Starting a private company


There are broadly two types of private company:

  • private limited company
  • private unlimited company

A private limited company may be limited by shares or by guarantee.

Common features of private companies

In relation to set up and administration, a private company:

  • Must be registered with Companies House. You can register either via a paper application form or electronically using a third party with access to the necessary software. 
  • Does not have to appoint a company secretary but if one is appointed, this must be notified to Companies House.
  • Must file its accounts annually with Companies House. The accounts must be audited unless the company is exempt.
  • Must send an annual return to Companies House.

You can send your annual return and other documents to Companies House electronically using its WebFiling service - see filing company information using Companies House WebFiling.

Both types of private company must also have at least one member and at least one director.

Directors must notify Companies House of changes in the structure and management of the business.

Finance comes from shareholders, loans and retained profits. Any profits are usually distributed to shareholders in the form of dividends, apart from profits retained in the business as working capital.

If the company is active, it must tell HM Revenue & Customs (HMRC) that it exists and is liable to Corporation Tax.
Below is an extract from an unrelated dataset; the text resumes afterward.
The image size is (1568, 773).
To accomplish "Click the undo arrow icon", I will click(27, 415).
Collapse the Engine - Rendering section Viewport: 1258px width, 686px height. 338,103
Companies also need to comply with HMRC's requirements for PAYE for employers and VAT - see taxes.

Private limited companies

Limited companies exist in their own right. This means the company is legally separate from the people who run it, has separate finances from your personal ones and can keep any profits it makes after paying tax.

A company may be limited by shares or limited by guarantee:

  • A company limited by shares must have at least one shareholder. If you're the only shareholder, you'll own 100 per cent of the company. There's no maximum number of shareholders and all shareholders will need to pay for their shares in full if the company has to shut down.
  • A company is limited by guarantee if members' liability is limited to an amount the members agree to contribute to the company in the event of it being wound up.

For a company limited by shares, shareholders are not responsible for the company's debts unless they have given guarantees - eg a bank loan.

Shareholders may be individuals or other companies. However, shares cannot be offered to the general public.

Private unlimited companies

A company is an unlimited company if there is no limit on the liability of its members.

These companies are rare and usually created for specific reasons, so it's strongly recommended you take legal advice before creating one.

Tax and National Insurance for company directors

Company directors are regarded as an employed earner for the purposes of paying National Insurance contributions (NICs). This means that company directors must pay both Income Tax and Class 1 NICs on their director's earnings.

Company directors must complete a Self Assessment tax return each year. You will need to give details of the income from your directorship on the employment pages. Register for Self Assessment with GOV.UK.